== Exercise description ==
Reproduce the material verbatim, beginning at the line containing "Viewport: 784px width, 1546px height." and continuing through the line containing "will pyautogui.click(x=12, y=87).", both included.

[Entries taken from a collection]
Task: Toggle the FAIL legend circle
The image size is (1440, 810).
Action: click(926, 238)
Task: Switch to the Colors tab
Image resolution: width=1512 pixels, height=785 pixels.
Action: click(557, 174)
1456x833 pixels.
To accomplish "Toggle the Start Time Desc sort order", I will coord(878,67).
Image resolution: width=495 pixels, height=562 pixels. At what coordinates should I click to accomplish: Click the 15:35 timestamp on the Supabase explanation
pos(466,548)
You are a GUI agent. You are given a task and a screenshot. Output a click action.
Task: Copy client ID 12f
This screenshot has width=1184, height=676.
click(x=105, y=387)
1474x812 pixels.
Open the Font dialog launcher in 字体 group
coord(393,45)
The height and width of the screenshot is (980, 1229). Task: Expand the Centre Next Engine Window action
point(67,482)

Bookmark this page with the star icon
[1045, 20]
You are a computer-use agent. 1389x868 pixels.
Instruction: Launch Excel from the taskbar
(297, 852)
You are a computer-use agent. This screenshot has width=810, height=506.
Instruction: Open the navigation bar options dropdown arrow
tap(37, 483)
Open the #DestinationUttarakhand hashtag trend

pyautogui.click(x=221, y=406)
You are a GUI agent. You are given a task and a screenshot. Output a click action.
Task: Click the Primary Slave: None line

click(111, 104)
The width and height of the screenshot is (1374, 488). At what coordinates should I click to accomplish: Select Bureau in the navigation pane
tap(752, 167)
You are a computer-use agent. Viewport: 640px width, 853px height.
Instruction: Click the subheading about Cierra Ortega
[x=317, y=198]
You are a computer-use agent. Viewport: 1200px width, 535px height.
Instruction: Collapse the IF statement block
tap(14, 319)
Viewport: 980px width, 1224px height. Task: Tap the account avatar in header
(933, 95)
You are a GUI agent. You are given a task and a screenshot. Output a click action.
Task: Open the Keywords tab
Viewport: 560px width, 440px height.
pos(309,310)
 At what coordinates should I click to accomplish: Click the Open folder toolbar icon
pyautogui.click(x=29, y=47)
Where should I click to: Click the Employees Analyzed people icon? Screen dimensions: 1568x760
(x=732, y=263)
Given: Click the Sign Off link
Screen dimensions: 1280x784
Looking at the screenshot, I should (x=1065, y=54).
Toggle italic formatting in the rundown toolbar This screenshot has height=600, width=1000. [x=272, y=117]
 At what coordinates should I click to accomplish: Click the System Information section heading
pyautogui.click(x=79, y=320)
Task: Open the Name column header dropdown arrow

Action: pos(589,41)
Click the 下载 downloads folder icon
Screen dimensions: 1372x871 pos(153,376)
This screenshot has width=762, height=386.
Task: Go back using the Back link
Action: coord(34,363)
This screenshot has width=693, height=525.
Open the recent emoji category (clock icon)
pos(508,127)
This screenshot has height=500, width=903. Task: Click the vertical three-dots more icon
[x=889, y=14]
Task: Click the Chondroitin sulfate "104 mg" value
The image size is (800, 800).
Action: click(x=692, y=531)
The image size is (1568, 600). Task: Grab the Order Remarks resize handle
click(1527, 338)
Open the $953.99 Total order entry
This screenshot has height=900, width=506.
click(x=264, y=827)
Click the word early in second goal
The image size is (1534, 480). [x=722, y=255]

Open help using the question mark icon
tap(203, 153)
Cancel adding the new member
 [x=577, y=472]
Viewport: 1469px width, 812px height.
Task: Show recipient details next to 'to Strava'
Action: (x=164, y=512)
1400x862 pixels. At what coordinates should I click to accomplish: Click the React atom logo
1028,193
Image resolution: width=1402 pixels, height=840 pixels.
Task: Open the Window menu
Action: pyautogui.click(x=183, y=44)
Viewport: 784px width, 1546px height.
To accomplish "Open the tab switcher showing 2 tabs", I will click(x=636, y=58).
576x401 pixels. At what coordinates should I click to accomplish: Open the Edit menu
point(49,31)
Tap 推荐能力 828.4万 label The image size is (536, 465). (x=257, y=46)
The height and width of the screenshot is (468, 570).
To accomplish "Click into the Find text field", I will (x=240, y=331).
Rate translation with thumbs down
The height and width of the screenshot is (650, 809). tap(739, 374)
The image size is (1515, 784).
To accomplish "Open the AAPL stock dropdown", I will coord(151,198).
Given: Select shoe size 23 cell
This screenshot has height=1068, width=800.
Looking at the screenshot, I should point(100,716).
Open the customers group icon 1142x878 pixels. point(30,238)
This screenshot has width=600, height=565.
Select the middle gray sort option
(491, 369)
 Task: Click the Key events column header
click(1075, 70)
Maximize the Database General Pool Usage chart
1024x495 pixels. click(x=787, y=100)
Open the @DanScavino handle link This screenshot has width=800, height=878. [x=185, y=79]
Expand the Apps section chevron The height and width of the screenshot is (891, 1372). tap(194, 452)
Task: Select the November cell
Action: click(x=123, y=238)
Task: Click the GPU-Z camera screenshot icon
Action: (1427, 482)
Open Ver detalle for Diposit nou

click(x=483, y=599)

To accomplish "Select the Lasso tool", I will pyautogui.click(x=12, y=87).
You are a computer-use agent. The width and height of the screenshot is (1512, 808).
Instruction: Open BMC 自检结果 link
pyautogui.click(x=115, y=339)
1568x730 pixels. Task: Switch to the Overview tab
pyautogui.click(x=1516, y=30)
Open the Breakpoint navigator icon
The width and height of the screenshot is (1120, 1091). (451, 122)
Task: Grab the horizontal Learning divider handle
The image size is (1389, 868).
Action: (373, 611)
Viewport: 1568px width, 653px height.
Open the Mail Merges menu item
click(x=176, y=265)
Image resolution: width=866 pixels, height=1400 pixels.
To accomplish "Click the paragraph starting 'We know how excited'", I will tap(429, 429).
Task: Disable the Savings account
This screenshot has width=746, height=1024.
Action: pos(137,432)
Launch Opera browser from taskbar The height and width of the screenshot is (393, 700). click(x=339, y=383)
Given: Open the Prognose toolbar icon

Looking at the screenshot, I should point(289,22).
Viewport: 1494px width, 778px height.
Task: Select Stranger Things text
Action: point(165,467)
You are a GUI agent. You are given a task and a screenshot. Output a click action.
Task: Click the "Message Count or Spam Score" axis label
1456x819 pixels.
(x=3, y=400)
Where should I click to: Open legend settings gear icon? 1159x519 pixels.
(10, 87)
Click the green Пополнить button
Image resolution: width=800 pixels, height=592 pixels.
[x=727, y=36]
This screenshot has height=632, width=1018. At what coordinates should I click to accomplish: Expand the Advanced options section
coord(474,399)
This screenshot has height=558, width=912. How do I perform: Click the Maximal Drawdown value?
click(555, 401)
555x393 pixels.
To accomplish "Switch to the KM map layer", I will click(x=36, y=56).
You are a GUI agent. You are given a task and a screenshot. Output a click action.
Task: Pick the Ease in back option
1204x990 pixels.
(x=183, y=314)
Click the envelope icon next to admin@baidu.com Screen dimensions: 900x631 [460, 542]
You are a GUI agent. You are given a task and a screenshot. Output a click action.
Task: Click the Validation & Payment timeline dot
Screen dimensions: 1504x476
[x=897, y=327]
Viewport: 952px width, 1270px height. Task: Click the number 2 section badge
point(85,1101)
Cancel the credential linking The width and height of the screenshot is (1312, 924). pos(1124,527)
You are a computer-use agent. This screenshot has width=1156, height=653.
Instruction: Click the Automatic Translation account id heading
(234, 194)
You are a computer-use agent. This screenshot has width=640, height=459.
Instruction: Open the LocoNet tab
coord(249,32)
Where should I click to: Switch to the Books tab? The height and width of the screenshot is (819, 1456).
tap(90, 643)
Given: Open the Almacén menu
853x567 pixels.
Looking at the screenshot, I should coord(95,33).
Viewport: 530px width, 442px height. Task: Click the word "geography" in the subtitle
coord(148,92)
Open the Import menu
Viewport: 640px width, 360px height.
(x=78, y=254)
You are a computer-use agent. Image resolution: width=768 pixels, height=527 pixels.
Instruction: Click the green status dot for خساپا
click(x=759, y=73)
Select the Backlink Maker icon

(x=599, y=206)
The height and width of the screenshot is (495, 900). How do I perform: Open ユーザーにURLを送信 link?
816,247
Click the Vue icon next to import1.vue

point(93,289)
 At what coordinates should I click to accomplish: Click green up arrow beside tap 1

== Final answer ==
Viewport: 784px width, 1546px height.
To accomplish "Open the tab switcher showing 2 tabs", I will click(x=636, y=58).
576x401 pixels. At what coordinates should I click to accomplish: Open the Edit menu
point(49,31)
Tap 推荐能力 828.4万 label The image size is (536, 465). (x=257, y=46)
The height and width of the screenshot is (468, 570).
To accomplish "Click into the Find text field", I will (x=240, y=331).
Rate translation with thumbs down
The height and width of the screenshot is (650, 809). tap(739, 374)
The image size is (1515, 784).
To accomplish "Open the AAPL stock dropdown", I will coord(151,198).
Given: Select shoe size 23 cell
This screenshot has height=1068, width=800.
Looking at the screenshot, I should point(100,716).
Open the customers group icon 1142x878 pixels. point(30,238)
This screenshot has width=600, height=565.
Select the middle gray sort option
(491, 369)
 Task: Click the Key events column header
click(1075, 70)
Maximize the Database General Pool Usage chart
1024x495 pixels. click(x=787, y=100)
Open the @DanScavino handle link This screenshot has width=800, height=878. [x=185, y=79]
Expand the Apps section chevron The height and width of the screenshot is (891, 1372). tap(194, 452)
Task: Select the November cell
Action: click(x=123, y=238)
Task: Click the GPU-Z camera screenshot icon
Action: (1427, 482)
Open Ver detalle for Diposit nou

click(x=483, y=599)

To accomplish "Select the Lasso tool", I will pyautogui.click(x=12, y=87).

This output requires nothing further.